BETA designed three different SMS reminders to be sent the day before reporting was due. The SMS messages included a short reminder, a cost-emphasising reminder and a benefits-emphasising reminder. The findings illustrate that any SMS option increased the number of individuals reporting by 13.5% at a faster rate than ones who did not receive a text. This further led to 1.7% in fewer payment cancellations.

=== Increasing loft insulation installation ===
Although loft insulation is essentially a zero-risk proposition, there were very few people installing it. The team discovered that people's lofts were full of junk, and provided low-cost labour to clear them; this caused a fivefold increase in the proportion of installed insulation.

In June 2012, they published a policy paper on the use of randomised controlled trials in collaboration with Ben Goldacre.

=== Benefit sanctions for disabled people ===
Tasked by the Department for Work and Pensions to investigate the effectiveness of "sanctioning" recipients of disability benefits (punishing them with fines of up to three years ineligibility to benefits for supposed bad attitudes or non-compliance), the nudge unit noted that these methods were ineffective, but rather than recommending they be withdrawn, proposed changes which might make sanctions and benefit conditionality more effective.

== Locations and international adoption ==
Behavioural insights has been used by governments across the world to successfully improve outcomes in numerous policy, program, and service areas, including retirement savings, access to post-secondary education, on-time tax payment, and healthcare. The OECD notes that 202 organisations around the world have applied behavioural insights to public policy. Many of these organisations have established their own behavioural insight teams to research the field of behavioural economics. These teams include the Behavioural Insights Unit (BIU) in the New South Wales Government and the Behavioural Economics Team of the Australian Government (BETA) in the Australian Government. Meanwhile, Harvard University and the Government of British Columbia individually have a Behavioral Insights Group (BIG and BC BIG, respectively).

=== North America ===
The North American operation of BIT is working with cities and their agencies, as well as other partners, across the United States and Canada, running over 25 randomized controlled trials in the first year of operation.

==== Canada ====
The BIT Canada office at Toronto, Ontario, opened in October 2019, working with all levels of government (municipal, provincial, and federal), as well as nonprofits and foundations. Clients of BIT Canada include the Government of Canada, Government of British Columbia, Rideau Hall Foundation, Ontario Securities Commission, University Health Network, and the Region of Peel. The Director of BIT Canada is Sasha Tregebov.

In 2016, Employment and Social Development Canada and the Privy Council Office's Impact and Innovation Unit (IIU; formerly Innovation Hub) launched the Behavioural Insights Community of Practice (BI CoP), a horizontal network of employees, practitioners, and researchers across the government that allows for sharing information, research methodologies, and experimentation results. This community of practice has an open model, wherein all Canadian public servants at all levels are able to take part. BI CoP also has a mandate to "include education, training, and awareness-building."

Complementing the internal BI CoP, the IIU established a Behavioural Insights Network to bring together provincial, territorial, and municipal governments in Canada that work in the field of behavioural insights.

Various provincial governments in Canada also operate nudge units:

- Government of British Columbia – Behavioral Insights Group (BC BIG), a unit of the BC Public Service Agency.

● **MATERIAL**:
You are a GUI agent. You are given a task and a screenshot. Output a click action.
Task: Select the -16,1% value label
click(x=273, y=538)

● **EXERCISE BRIEF**:
Retype the passage on behavioural insights teams word for word, starting with "Various provincial governments" and going on through "Public Service Agency.". The listing plays no part in what is asked here.

● **ANSWER TO THE EXERCISE**:
Various provincial governments in Canada also operate nudge units:

- Government of British Columbia – Behavioral Insights Group (BC BIG), a unit of the BC Public Service Agency.